PROBLEM DETAILS: Give the data again, word for word.

SUPPLIED INFORMATION:
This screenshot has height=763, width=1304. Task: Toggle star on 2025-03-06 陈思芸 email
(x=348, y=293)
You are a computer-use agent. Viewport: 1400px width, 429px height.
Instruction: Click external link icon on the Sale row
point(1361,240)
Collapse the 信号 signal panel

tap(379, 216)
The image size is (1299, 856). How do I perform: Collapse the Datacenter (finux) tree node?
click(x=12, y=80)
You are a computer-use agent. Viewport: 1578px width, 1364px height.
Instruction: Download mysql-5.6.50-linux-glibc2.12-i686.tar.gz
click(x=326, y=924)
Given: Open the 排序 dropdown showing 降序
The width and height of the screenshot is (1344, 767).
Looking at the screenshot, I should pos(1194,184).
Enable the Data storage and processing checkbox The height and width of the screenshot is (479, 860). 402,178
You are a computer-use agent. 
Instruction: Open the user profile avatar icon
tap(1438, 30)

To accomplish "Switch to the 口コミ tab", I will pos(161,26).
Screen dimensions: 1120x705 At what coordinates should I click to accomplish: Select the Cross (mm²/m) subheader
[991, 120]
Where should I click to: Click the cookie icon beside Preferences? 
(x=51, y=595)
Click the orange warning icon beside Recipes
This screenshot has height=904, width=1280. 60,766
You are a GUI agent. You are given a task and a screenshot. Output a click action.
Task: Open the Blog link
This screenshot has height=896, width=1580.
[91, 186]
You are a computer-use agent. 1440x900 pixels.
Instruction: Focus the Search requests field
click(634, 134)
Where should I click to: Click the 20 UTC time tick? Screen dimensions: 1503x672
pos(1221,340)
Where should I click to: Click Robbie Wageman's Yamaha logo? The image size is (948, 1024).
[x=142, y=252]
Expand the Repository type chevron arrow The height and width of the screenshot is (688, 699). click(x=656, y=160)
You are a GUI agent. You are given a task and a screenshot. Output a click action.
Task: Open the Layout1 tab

REPLY TO THE EXERCISE:
This screenshot has height=763, width=1304. Task: Toggle star on 2025-03-06 陈思芸 email
(x=348, y=293)
You are a computer-use agent. Viewport: 1400px width, 429px height.
Instruction: Click external link icon on the Sale row
point(1361,240)
Collapse the 信号 signal panel

tap(379, 216)
The image size is (1299, 856). How do I perform: Collapse the Datacenter (finux) tree node?
click(x=12, y=80)
You are a computer-use agent. Viewport: 1578px width, 1364px height.
Instruction: Download mysql-5.6.50-linux-glibc2.12-i686.tar.gz
click(x=326, y=924)
Given: Open the 排序 dropdown showing 降序
The width and height of the screenshot is (1344, 767).
Looking at the screenshot, I should pos(1194,184).
Enable the Data storage and processing checkbox The height and width of the screenshot is (479, 860). 402,178
You are a computer-use agent. 
Instruction: Open the user profile avatar icon
tap(1438, 30)

To accomplish "Switch to the 口コミ tab", I will pos(161,26).
Screen dimensions: 1120x705 At what coordinates should I click to accomplish: Select the Cross (mm²/m) subheader
[991, 120]
Where should I click to: Click the cookie icon beside Preferences? 
(x=51, y=595)
Click the orange warning icon beside Recipes
This screenshot has height=904, width=1280. 60,766
You are a GUI agent. You are given a task and a screenshot. Output a click action.
Task: Open the Blog link
This screenshot has height=896, width=1580.
[91, 186]
You are a computer-use agent. 1440x900 pixels.
Instruction: Focus the Search requests field
click(634, 134)
Where should I click to: Click the 20 UTC time tick? Screen dimensions: 1503x672
pos(1221,340)
Where should I click to: Click Robbie Wageman's Yamaha logo? The image size is (948, 1024).
[x=142, y=252]
Expand the Repository type chevron arrow The height and width of the screenshot is (688, 699). click(x=656, y=160)
You are a GUI agent. You are given a task and a screenshot. Output a click action.
Task: Open the Layout1 tab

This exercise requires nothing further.